Population census data

One rich source of information is country wide censuses. In these, almost all members of a country answer a set of standardized questions and submit these answers to the government. When you have that many respondants, the data is large and messy; but once this large database is ready to be queried, the answers embedded are important.Here we have a very basic result of the last US census - in which all respondants are divided by sex and age, and this distribution is plotted in this population pyramid plot

Electronic medical records (EMR)

And other large datasets.

Geographic information system (GIS)

Data (mapping)

Image analysis and image extrapolation

Language and translations

Website traffic

Personal/Ad data

(eg: Facebook, Netflix predictions, etc)

Big data

There are a few qualities that characterize big data. The first is 

Volume

As the name implies, big data involves large datasets - and these large datasets are becoming more and more routine. For example, say you had a question about online video - well, YouTube has approximately 300 hours of video uploaded every minute! You would definitely have a lot of data available to you to analyse, but you can see how this might be a difficult problem to wrangle all of that data!

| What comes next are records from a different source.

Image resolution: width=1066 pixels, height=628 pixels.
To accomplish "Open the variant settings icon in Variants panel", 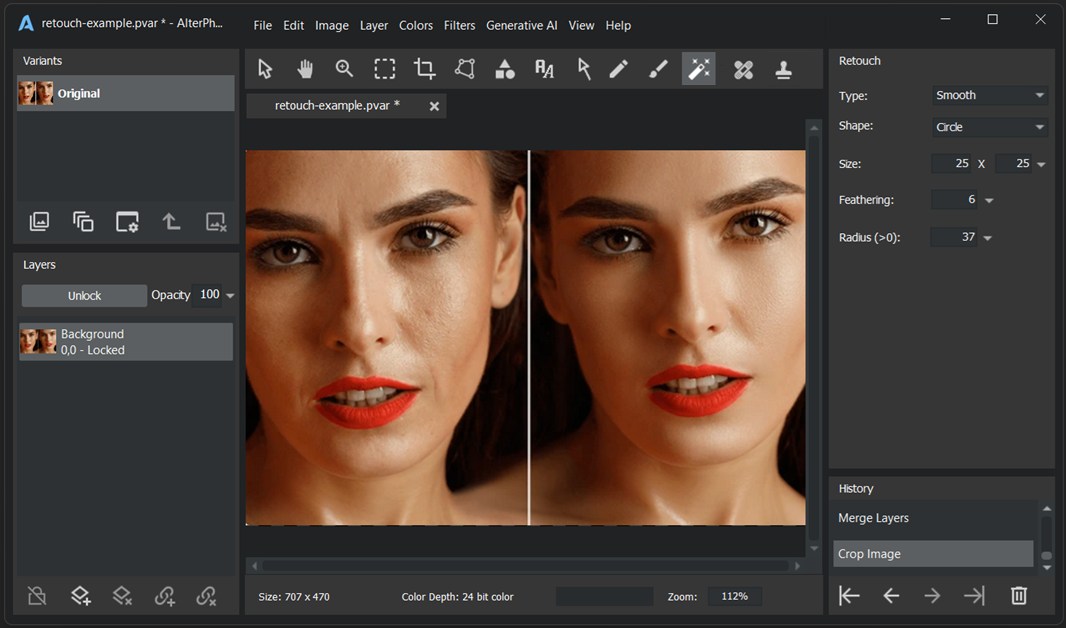I will point(127,222).
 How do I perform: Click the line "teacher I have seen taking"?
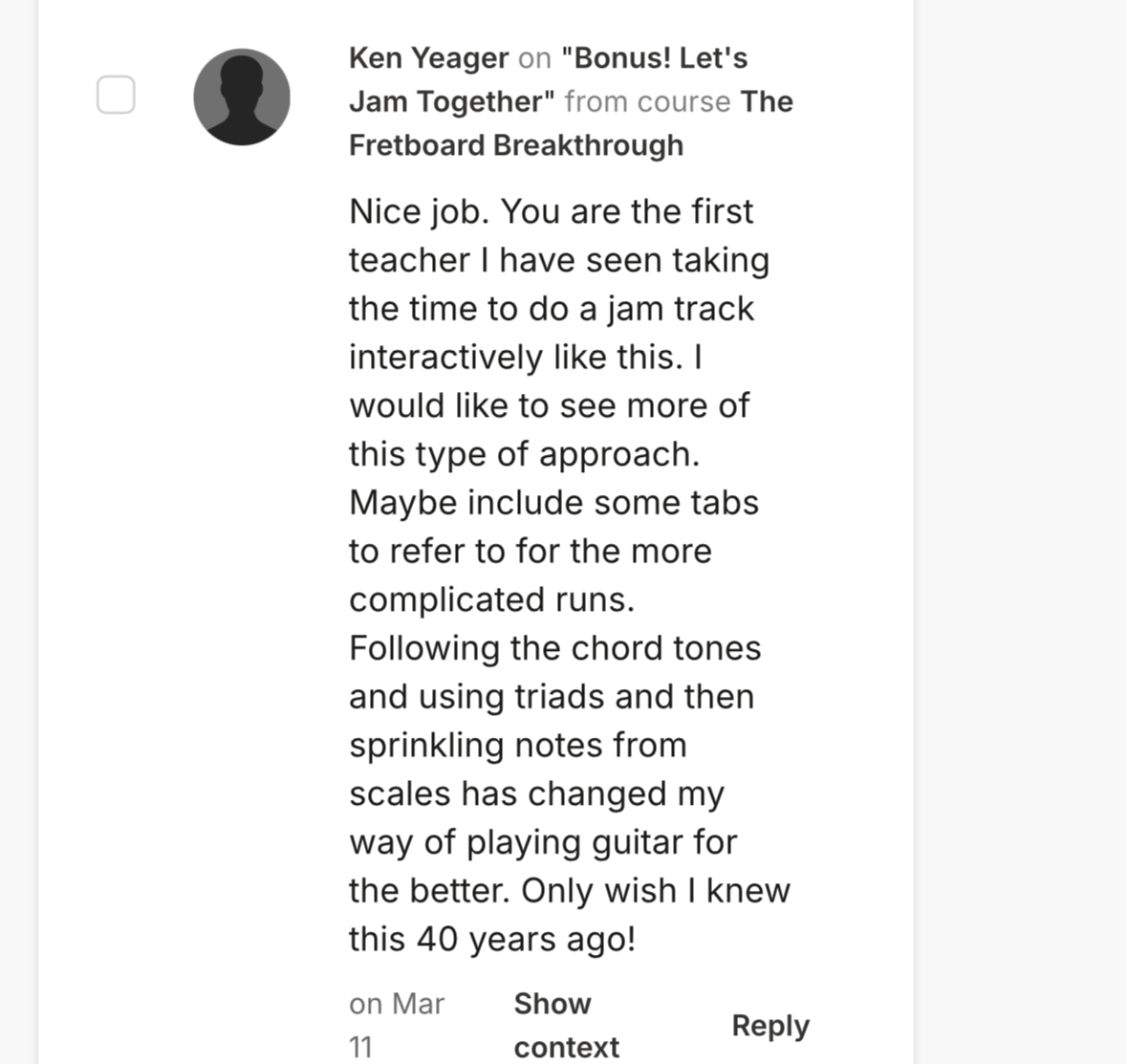click(558, 260)
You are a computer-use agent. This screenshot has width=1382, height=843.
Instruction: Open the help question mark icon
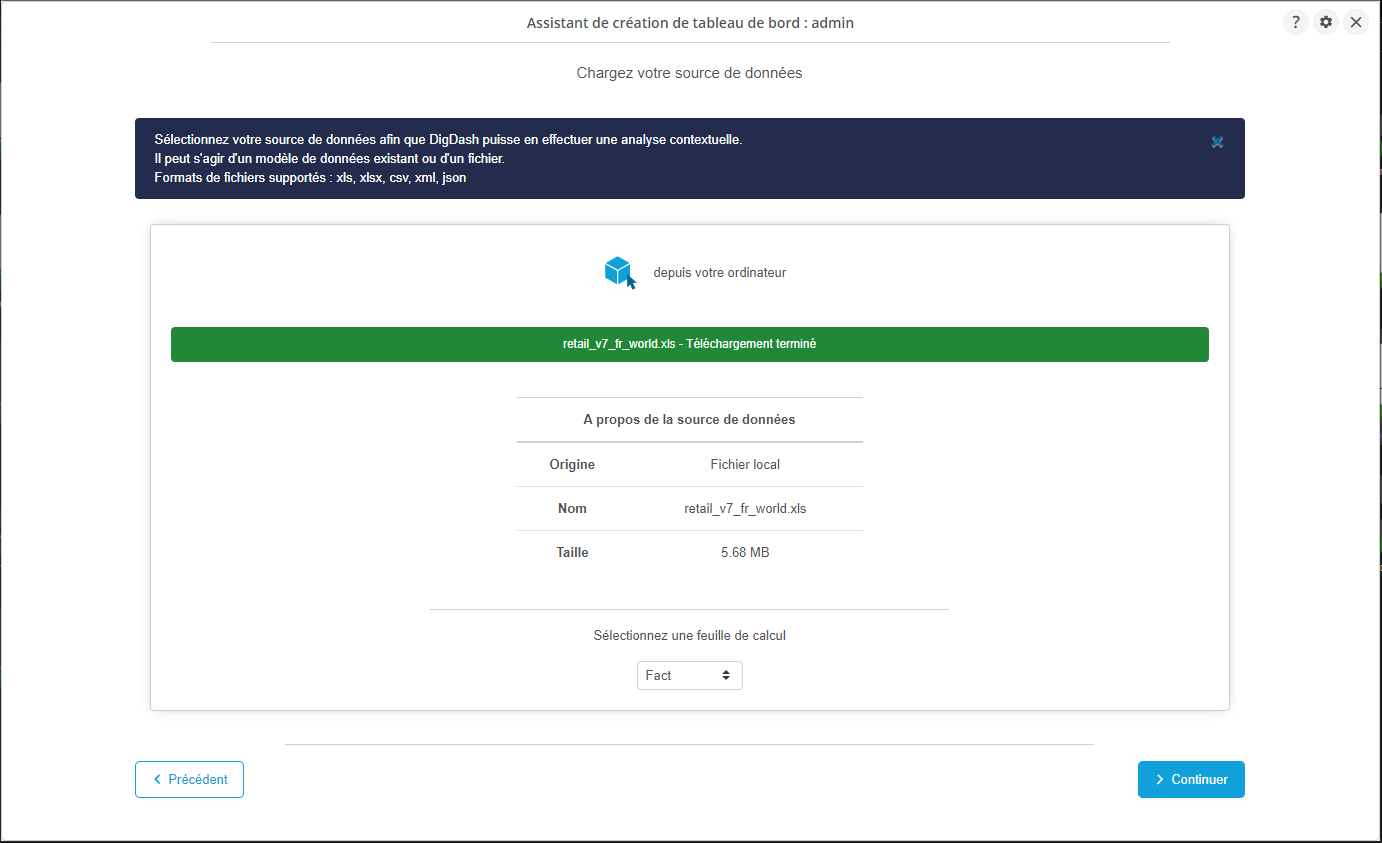pyautogui.click(x=1296, y=22)
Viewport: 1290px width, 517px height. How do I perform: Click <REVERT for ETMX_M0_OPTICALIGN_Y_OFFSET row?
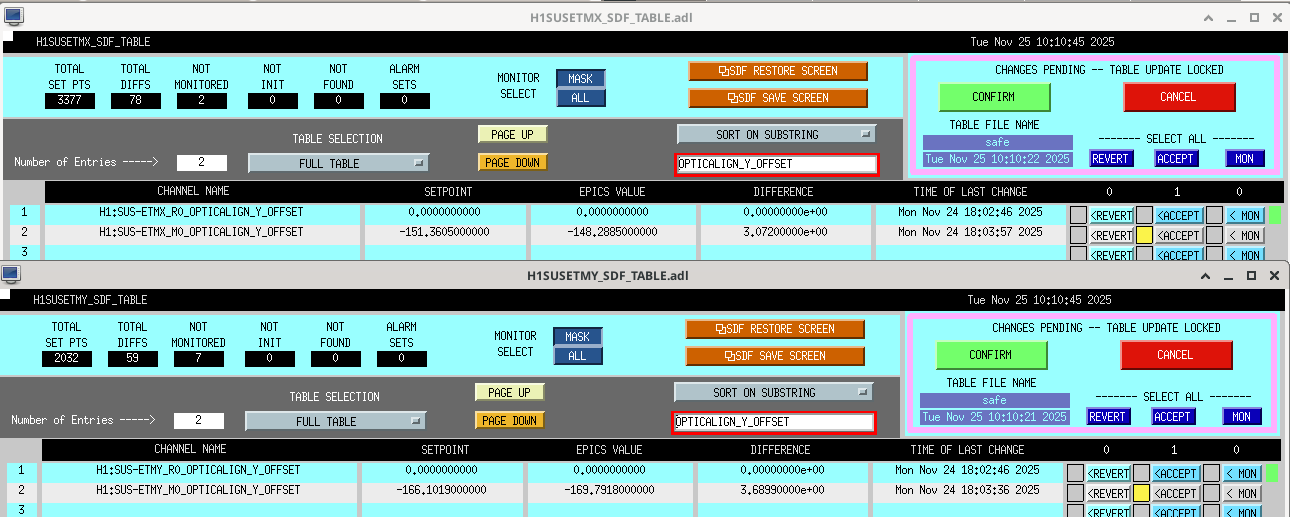click(1110, 236)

And this brings us to the second quality of big data:

Velocity

Data is being generated and collected faster than ever before. In our YouTube example, new data is coming at you every minute! In a completely different example, say you have a question about shipping times or routes. Well, most transport trucks have real time GPS data available - you could in real time analyse the trucks movements… if you have the tools and skills to do so! The third quality of big data is 

Variety

In the examples I’ve mentioned so far, you have different types of data available to you. In the YouTube example, you could be analysing video or audio, which is a very unstructured data set, or you could have a database of video lengths, views or comments, which is a much more structured dataset to analyse.

Types of projects

Now that we have a general idea of what one is, what type of projects does one take on? (well let’s stay within reason here).

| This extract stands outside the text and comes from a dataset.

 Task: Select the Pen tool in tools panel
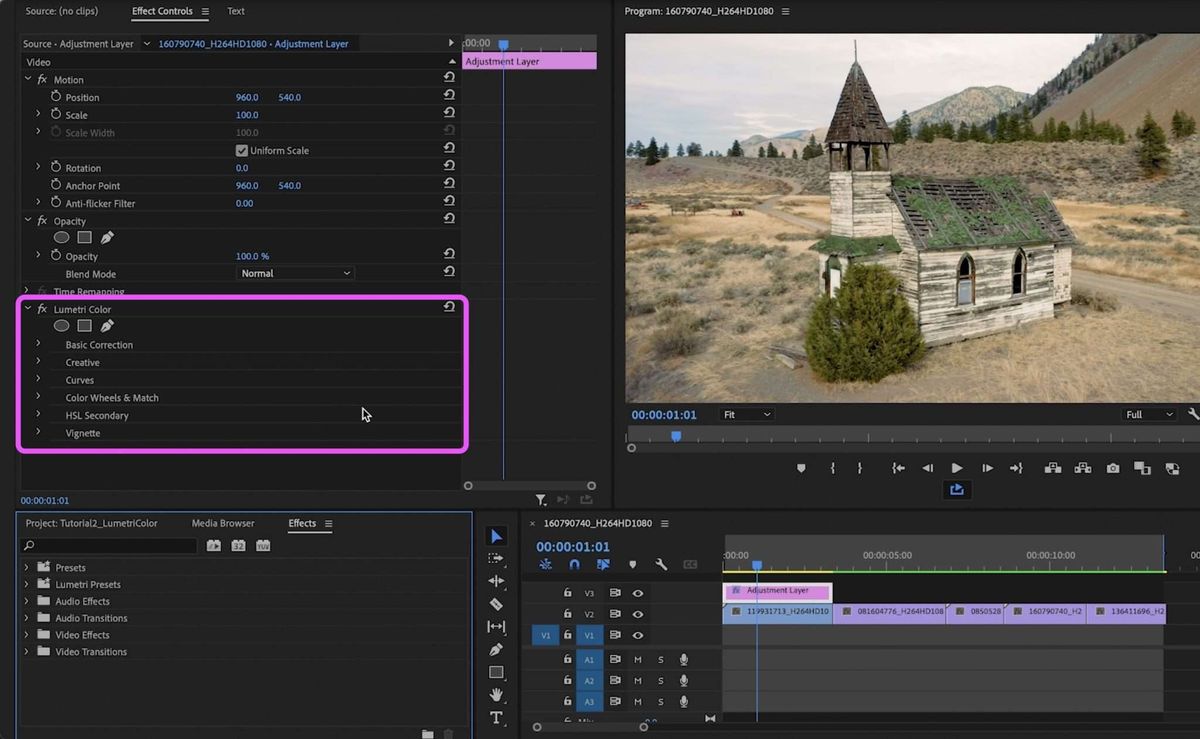[x=496, y=649]
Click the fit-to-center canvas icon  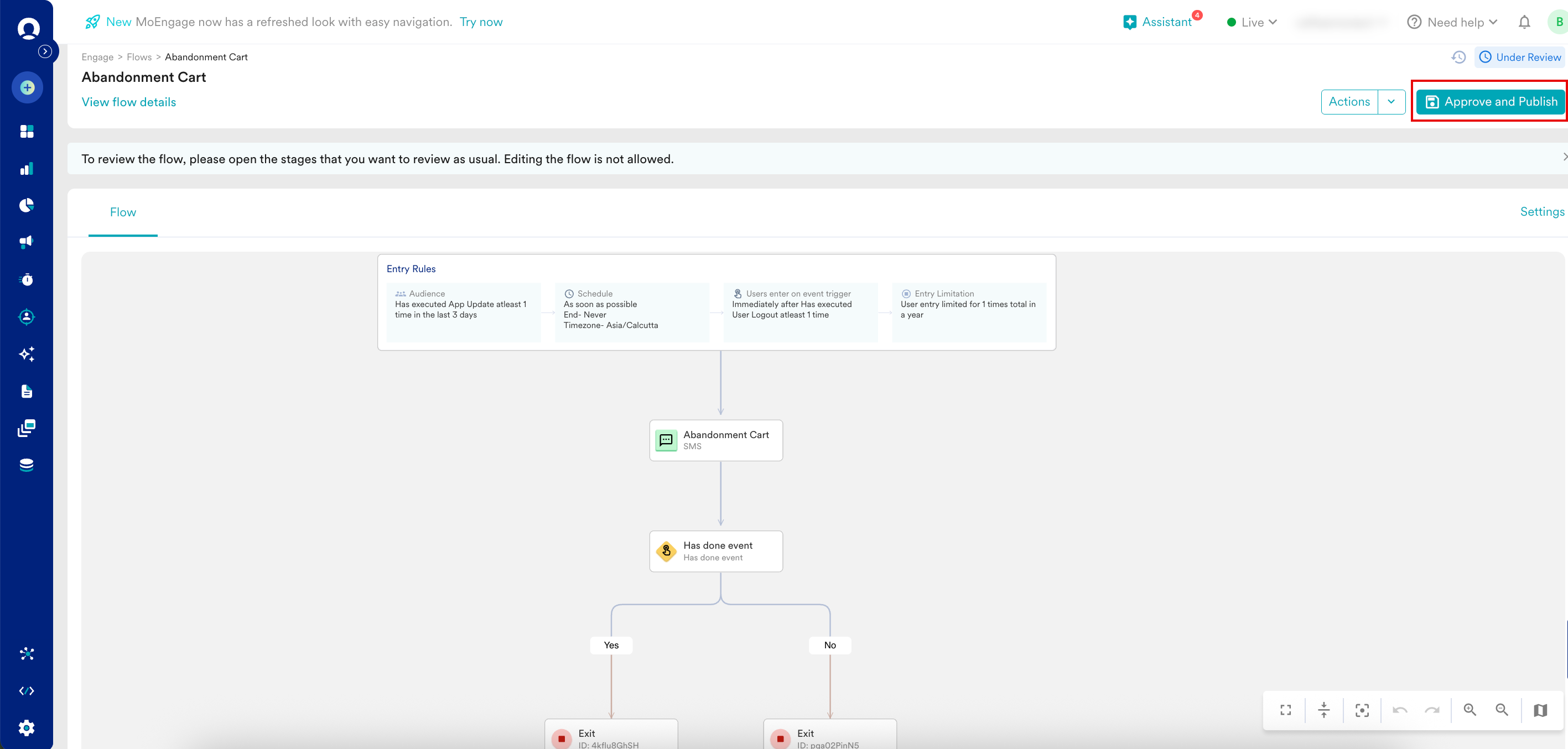(x=1362, y=710)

What does an actual data science project look like? Let’s step through an actual data science project.

Question

Every Data Science Project starts with a question that is to be answered with data.

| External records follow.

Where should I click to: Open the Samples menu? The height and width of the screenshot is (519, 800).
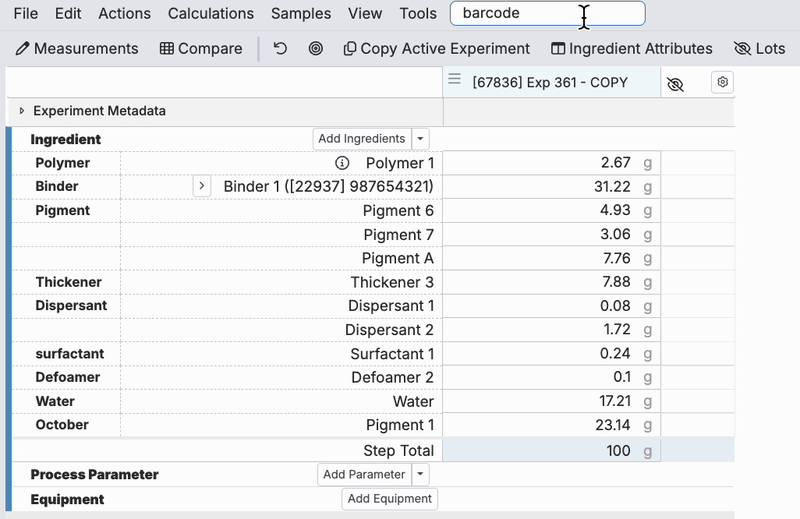pyautogui.click(x=301, y=13)
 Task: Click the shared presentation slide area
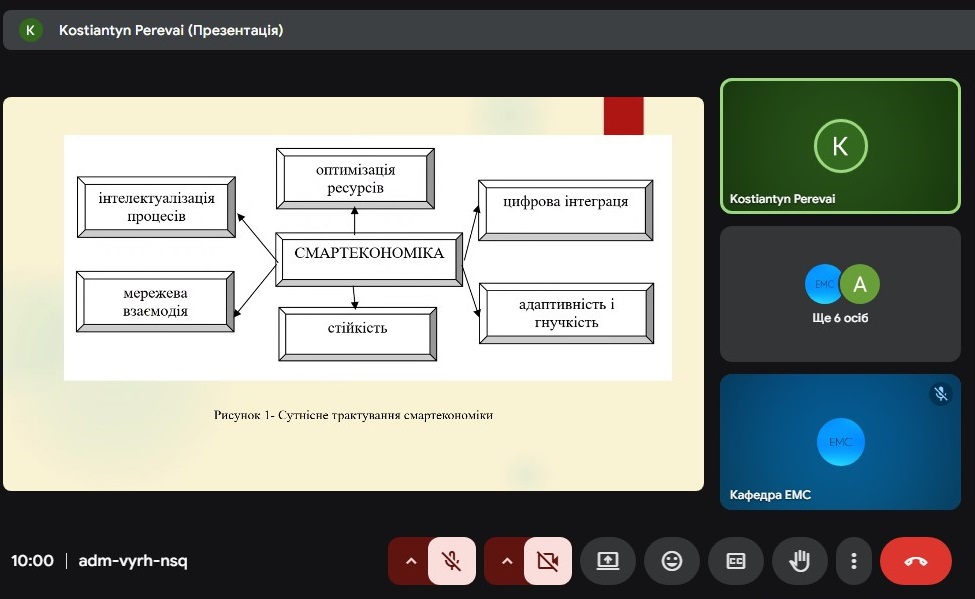[353, 293]
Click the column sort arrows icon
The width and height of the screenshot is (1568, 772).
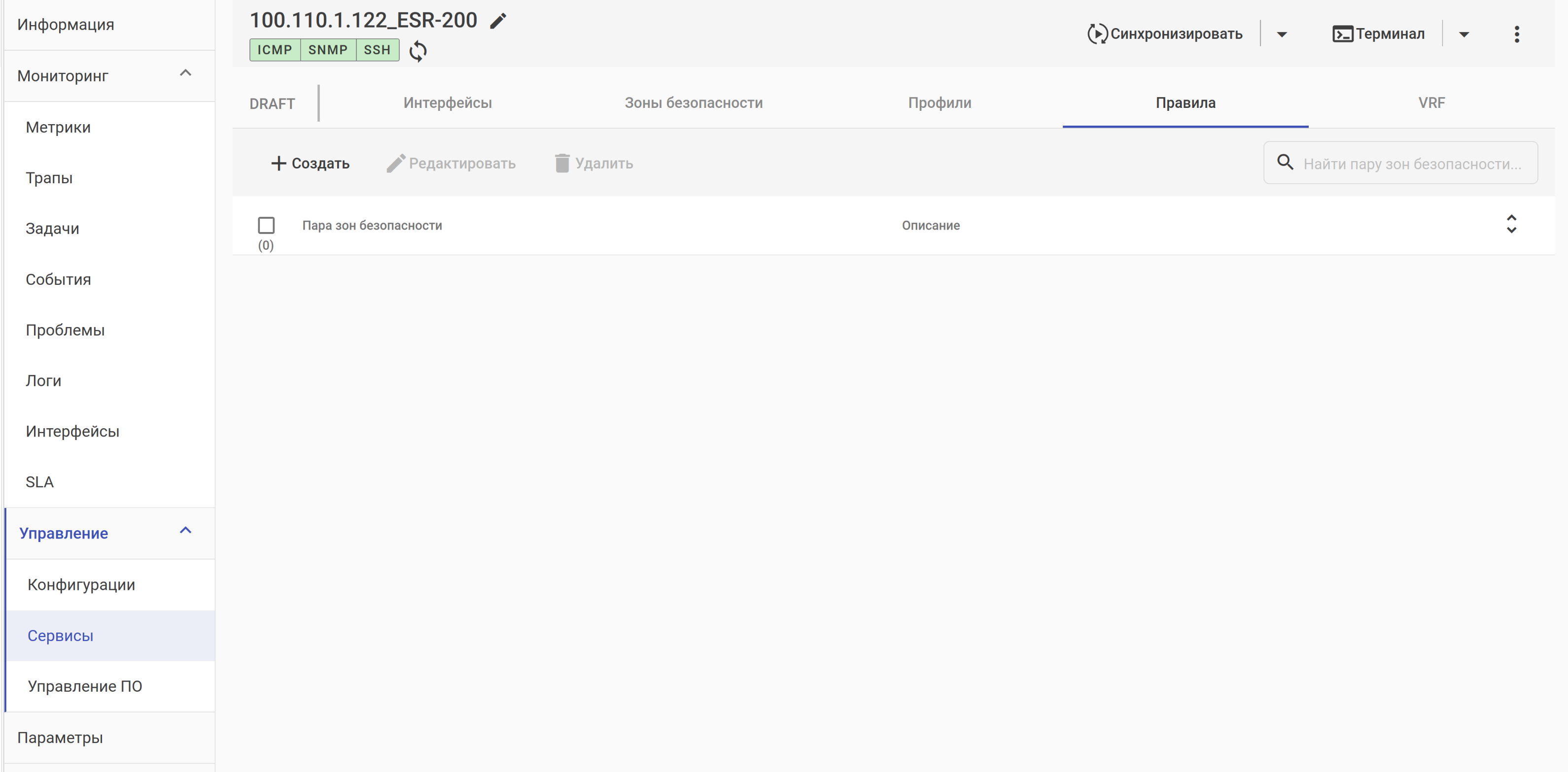1511,224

It means that forming the question is an important first step in the process.

Generate data

The second step is finding or generating the data you’re going to use to answer that question.

Analyze data

With the question solidified and data in hand, the data are then analyzed, first by

Exploring the data

and then often by 

Modeling the data

which means using some statistical or machine learning techniques to analyze the data and answer your question.

Communicate

After drawing conclusions from this analysis, the project has to be communicated to others. Sometimes this is a report you send to your boss or team at work. Other times it’s a blog post. Often it’s a presentation to a group of colleagues. Regardless, a data science project almost always involves some form of communication of the projects’ findings.

R for Data Science

I’ve worked with python for years, as well as R. I will eventually have more time to create a book similar to this but for Python.